(Stored data)
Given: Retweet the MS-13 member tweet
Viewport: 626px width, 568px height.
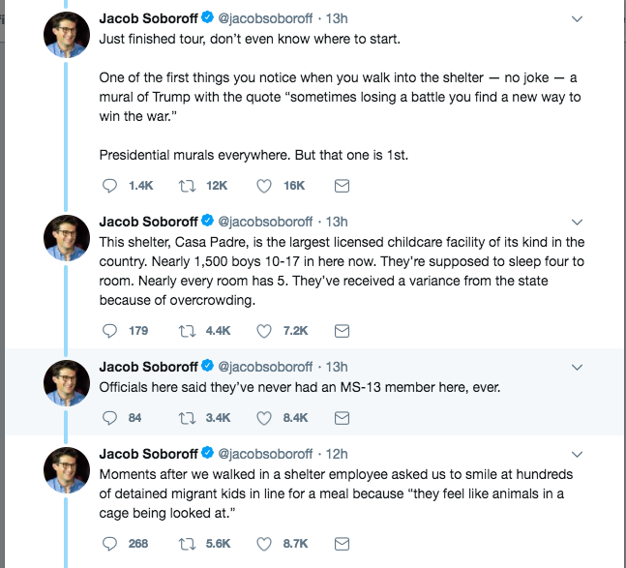Looking at the screenshot, I should tap(188, 417).
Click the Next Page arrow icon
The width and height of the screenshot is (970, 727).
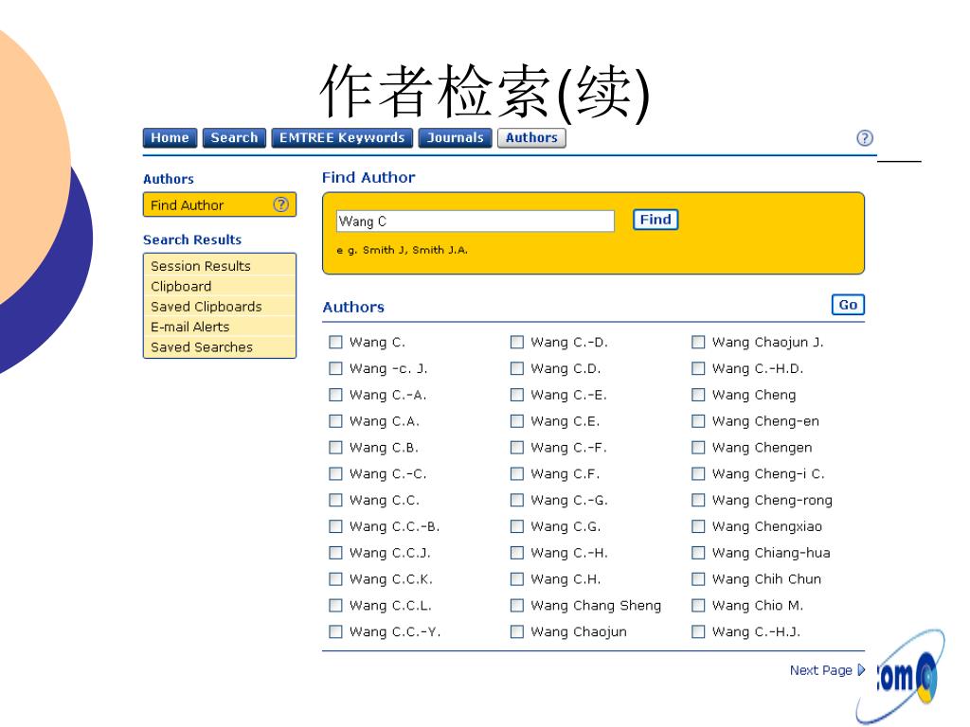[x=861, y=670]
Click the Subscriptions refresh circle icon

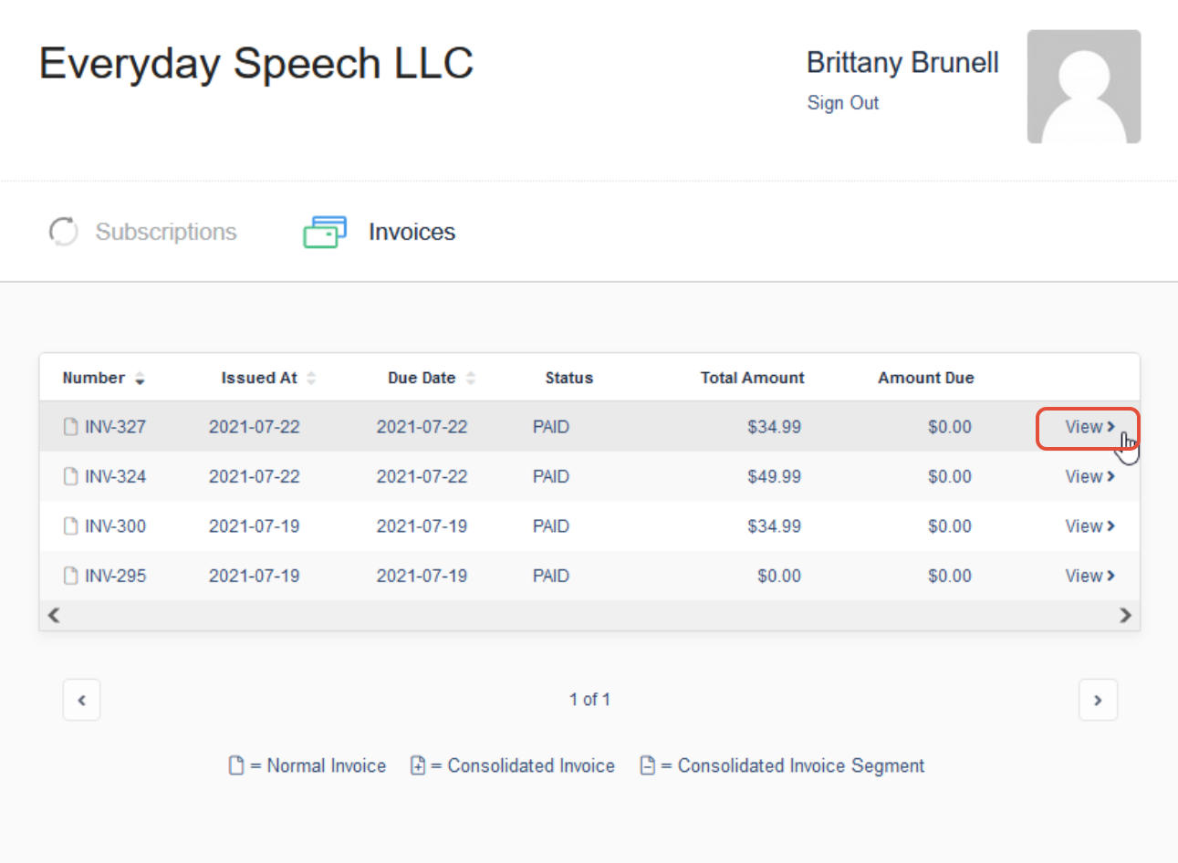click(x=63, y=232)
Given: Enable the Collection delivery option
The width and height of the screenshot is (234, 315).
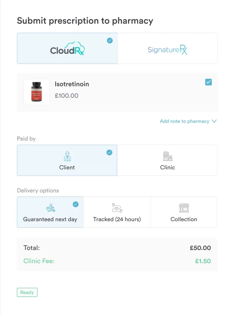Looking at the screenshot, I should coord(184,212).
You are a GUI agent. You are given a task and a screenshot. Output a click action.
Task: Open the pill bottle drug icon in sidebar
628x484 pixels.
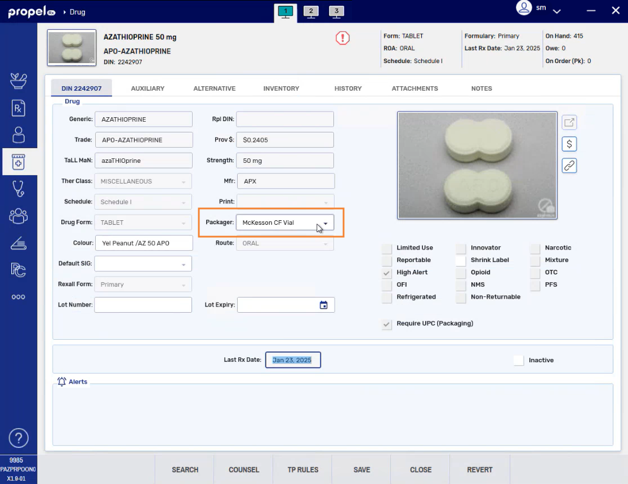[x=19, y=162]
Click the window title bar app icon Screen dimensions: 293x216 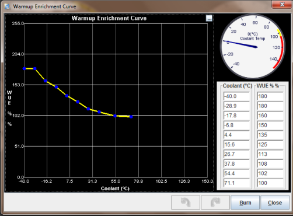pos(8,6)
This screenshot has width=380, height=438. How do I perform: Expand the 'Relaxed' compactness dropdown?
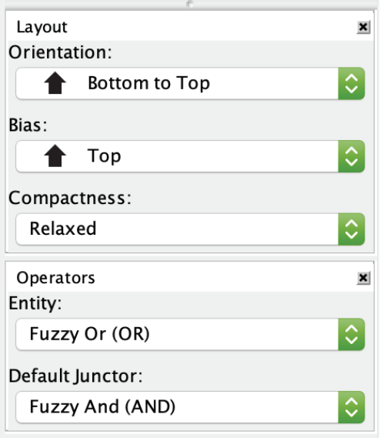coord(190,229)
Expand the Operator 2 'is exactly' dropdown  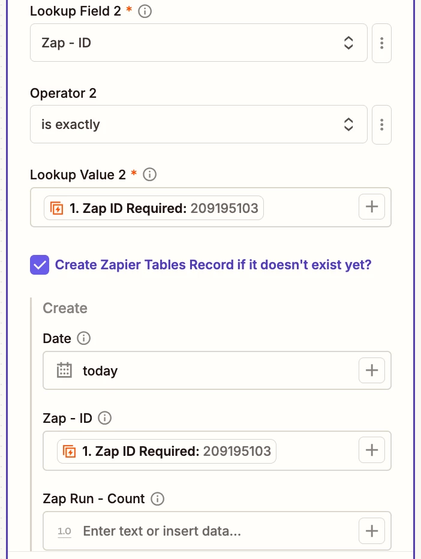(x=199, y=125)
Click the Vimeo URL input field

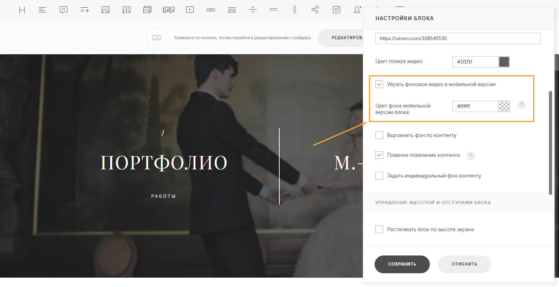click(458, 38)
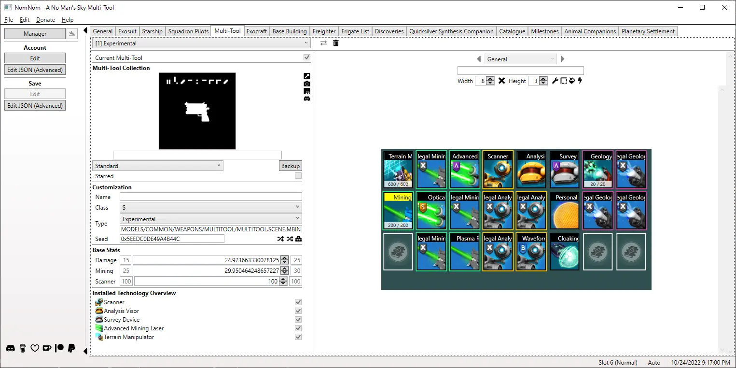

### [What the exercise asks]
Return only the lines from the start of the data through the line that contains "Given: Enable the Collection delivery option", please, copying them exactly and omitting all pictures.

### [Response to the task]
Given: Retweet the MS-13 member tweet
Viewport: 626px width, 568px height.
Looking at the screenshot, I should tap(188, 417).
Click the Next Page arrow icon
The width and height of the screenshot is (970, 727).
[x=861, y=670]
Click the Subscriptions refresh circle icon

click(x=63, y=232)
Given: Enable the Collection delivery option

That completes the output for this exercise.